# BASICS

# Index Mapping (or Trivial Hashing) with negatives allowed

Given a limited range array contains both positive and non-positive numbers, i.e., elements are in the range from -MAX to +MAX. Our task is to search if some number is present in the array or not in O(1) time.

In [1]:
# INDEX MAPPING/TRIVIAL MAPPING

def insert(hash,value):
    if value>=0:
        hash[value][0]=1
    else:
        hash[abs(value)][1]=1

def search(hash,value):
    if value>=0:
        return hash[value][0]==1
    return hash[abs(value)][1]==1


if __name__ == '__main__':
    arr=[-1, 9, -5, -8, -5, -2]
    hash=[[0 for j in range(2)]for i in range(1000)]
    for i in arr:
        insert(hash,i)
    x=-5
    print(search(hash,x))


True


# Chaining - Handling Collisions

Two keys having same hash values is called collision

The idea is to make each cell of hash table point to a linked list of records that have same hash function value. 

In [2]:
# SEPARATE CHAINING FOR COLLISION HANDLING

class Node:
    def __init__(self,data):
        self.data=data
        self.next=None

def insert(arr,value):
    index=value%7
    if arr[index] is None:
        arr[index]=Node(value)
        # return
    else:
        temp=arr[index]
        while temp.next:
            temp=temp.next
        temp.next=Node(value)

def traverseLinkedList(head):
    temp=head
    while temp:
        print(temp.data,end=" ")
        temp=temp.next
    print("\n")

def traverseHashTable(arr):
    for i in range(len(arr)):
        print(i)
        traverseLinkedList(arr[i])

def searchLinkedList(head,value):
    if head is None:
        return False
    temp=head
    while temp:
        if temp.data==value:
            return True
        temp=temp.next
    return False

def searchValue(arr,value):
    index=value%7
    return searchLinkedList(arr[index],value)

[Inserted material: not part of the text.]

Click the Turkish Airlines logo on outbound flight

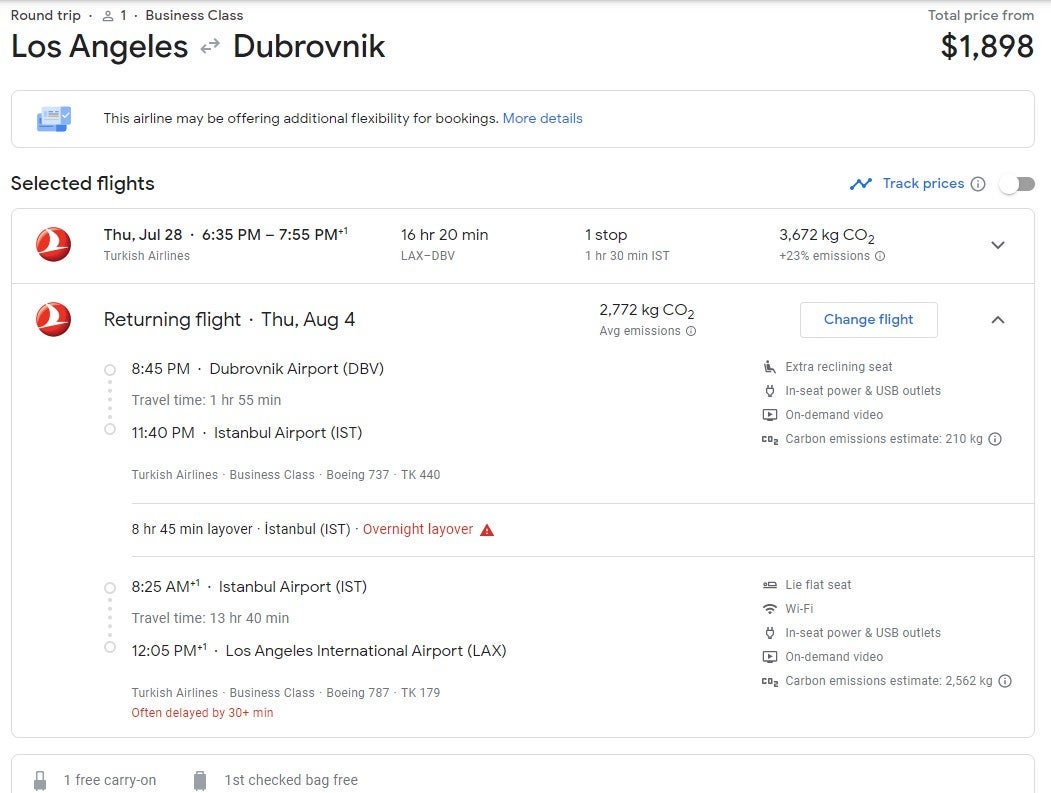53,245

if __name__ == '__main__':
    values=[50, 700, 76, 85, 92, 73, 101]
    arr=[None]*(len(values))
    for i in values:
        insert(arr,i)
    traverseHashTable(arr)
    print("\n\n")
    print("Element Found" if searchValue(arr,85) else "Element Not Found")


0
700 

1
50 85 92 

2


3
73 101 

4


5


6
76 




Element Found


# Open Addressing | Collision Handling 

In Open Addressing, all elements are stored in the hash table itself. So at any point, the size of the table must be greater than or equal to the total number of keys (Note that we can increase table size by copying old data if needed). 

Insert(k): Keep probing until an empty slot is found. Once an empty slot is found, insert k. 

Search(k): Keep probing until slot’s key doesn’t become equal to k or an empty slot is reached. 

Delete(k): Delete operation is interesting. If we simply delete a key, then the search may fail. So slots of deleted keys are marked specially as “deleted”. 

The insert can insert an item in a deleted slot, but the search doesn’t stop at a deleted slot. 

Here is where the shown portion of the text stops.